Finra sanctions reform means larger firms could see tougher penalties

Finra sanctions reform means larger firms could see tougher penalties
The self-regulator formally removes the $310,000 ceiling on the fines that can be imposed on midsize and big brokerages.
SEP 30, 2022

When big brokerages violate Finra rules, the industry’s self-regulator could hit them with larger fines under an update of its sanctions parameters.

The Financial Industry Regulatory Authority Inc. removed the $310,000 ceiling on the recommended highest range for penalties for midsize and large firms, according to a regulatory notice released Thursday.

The update aligns the guidelines with the reality that Finra often imposes larger penalties, such as the record $70 million fine of Robinhood over alleged investor harm related to the gamification of trading activity.

“It codifies there’s no upper limit to a number of the sanctions,” said Brad Bennett, who headed Finra’s enforcement arm from 2011 to 2017.

The sanctions reforms “give enforcement additional tools to address misconduct," he said. "Net-net, the bottom line is they’re good for investor protection.”

The regulatory notice said the sanctions guidelines don’t set predetermined fine amounts for violations but rather establish the baseline fine that can be adjusted if there are aggravating or mitigating circumstances.

Removing the high end of the sanction range reflects the settlement amounts Finra typically seeks for fraud, churning, best-execution failures, supervisory lapses, sales of unregistered securities and other violations.

The sanctions guidelines are used by Finra hearing panels and its National Adjudicatory Council when imposing penalties. The revision splits each current guideline into one for firms and one for individuals and creates separate fine ranges for small and large firms, in addition to eliminating the fine ceiling for big brokerages.

“It’s a pretty explicit recognition that larger firms will pay larger fines,” said Susan Schroeder, a partner at WilmerHale and director of Finra enforcement from 2017 to 2019.

Finra is modernizing its sanctions structure, said Emily Gordy, a former Finra senior vice president for enforcement.

“It doesn’t make them tougher,” said Gordy, a partner at McGuireWoods. “What it does is … more accurately reflect what [Finra’s] expectations are, what they’re seeking in settlements and what sanctions might be imposed in litigation. They’ve removed that higher end of the range. It’s a clear way to explain to people what might happen.”

Other reforms include introducing six anti-money-laundering guidelines, describing additional nonmonetary sanctions and establishing a $5,000 minimum for all sanction ranges.

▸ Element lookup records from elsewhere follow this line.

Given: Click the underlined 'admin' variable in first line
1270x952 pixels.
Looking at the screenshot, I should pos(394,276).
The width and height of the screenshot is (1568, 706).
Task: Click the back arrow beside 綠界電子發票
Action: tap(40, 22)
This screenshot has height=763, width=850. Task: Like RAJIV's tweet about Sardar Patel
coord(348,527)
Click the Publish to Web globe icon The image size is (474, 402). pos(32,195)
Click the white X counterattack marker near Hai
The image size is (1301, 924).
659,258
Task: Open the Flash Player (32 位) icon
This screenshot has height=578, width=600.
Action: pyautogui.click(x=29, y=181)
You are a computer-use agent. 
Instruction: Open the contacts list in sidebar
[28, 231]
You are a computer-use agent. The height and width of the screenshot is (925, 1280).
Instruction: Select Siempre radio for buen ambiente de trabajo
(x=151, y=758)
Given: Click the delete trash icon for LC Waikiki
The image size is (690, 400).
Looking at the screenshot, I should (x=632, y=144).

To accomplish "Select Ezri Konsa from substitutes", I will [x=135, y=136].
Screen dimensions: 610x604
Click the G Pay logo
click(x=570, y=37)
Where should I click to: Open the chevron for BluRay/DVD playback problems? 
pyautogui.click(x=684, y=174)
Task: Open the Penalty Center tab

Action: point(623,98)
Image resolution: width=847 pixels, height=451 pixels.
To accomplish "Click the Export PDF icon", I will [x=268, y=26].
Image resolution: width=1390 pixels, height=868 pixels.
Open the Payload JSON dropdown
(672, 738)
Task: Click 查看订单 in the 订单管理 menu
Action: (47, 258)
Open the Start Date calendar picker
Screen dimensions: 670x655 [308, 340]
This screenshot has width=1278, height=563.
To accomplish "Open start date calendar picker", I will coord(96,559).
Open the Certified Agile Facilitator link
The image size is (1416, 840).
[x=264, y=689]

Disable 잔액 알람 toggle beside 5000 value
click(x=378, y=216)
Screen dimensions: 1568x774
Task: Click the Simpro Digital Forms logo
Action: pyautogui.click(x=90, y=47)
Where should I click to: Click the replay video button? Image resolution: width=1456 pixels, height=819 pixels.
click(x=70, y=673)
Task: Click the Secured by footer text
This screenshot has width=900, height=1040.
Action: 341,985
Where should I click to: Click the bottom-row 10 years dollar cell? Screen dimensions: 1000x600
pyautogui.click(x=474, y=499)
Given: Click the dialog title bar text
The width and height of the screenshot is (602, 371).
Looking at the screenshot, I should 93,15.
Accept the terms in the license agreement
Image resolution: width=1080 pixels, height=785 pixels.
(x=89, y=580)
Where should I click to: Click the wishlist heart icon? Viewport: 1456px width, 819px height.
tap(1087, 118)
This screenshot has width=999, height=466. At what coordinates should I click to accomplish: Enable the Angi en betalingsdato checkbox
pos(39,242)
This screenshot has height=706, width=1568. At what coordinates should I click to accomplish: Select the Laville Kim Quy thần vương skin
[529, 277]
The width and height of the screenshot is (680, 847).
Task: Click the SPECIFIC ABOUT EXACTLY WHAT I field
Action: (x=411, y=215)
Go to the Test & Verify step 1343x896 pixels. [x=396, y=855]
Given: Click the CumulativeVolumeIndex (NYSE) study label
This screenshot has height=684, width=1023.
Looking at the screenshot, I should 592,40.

“The changes to the Sanction Guidelines align the sanctions to where FINRA’s Enforcement program has evolved,” Finra executive vice president and head of enforcement Jessica Hopper said in a statement. “The Sanction Guidelines also bolster FINRA’s mission of protecting investors by reflecting how grave violations of FINRA’s rule will result in serious sanctions.”

The sanctions revisions help Finra demonstrate an emphasis on enforcement, Bennett said.

“Their public statements indicate they’re under pressure from the [Securities and Exchange Commission] to show increased enforcement results,” he said. “I think [the sanctions update] is a positive step. They were really well thought-out.”

The enhanced sanction specificity could deter malfeasance.

“Having this increased clarity can really assist in compliance efforts,” Gordy said.

Although Schroeder praised the sanctions reform as a “really meaningful update,” she questioned its genesis. The changes were presented to the NAC, essentially Finra’s Supreme Court, by Finra staff who often argue in front of it for penalizing member firms.

“That’s backwards,” Schroeder said. “The NAC is meant to be the objective, decision-making body that sets the standards that Finra staff is supposed to follow. It results in Finra staff having more room to demand higher sanctions.”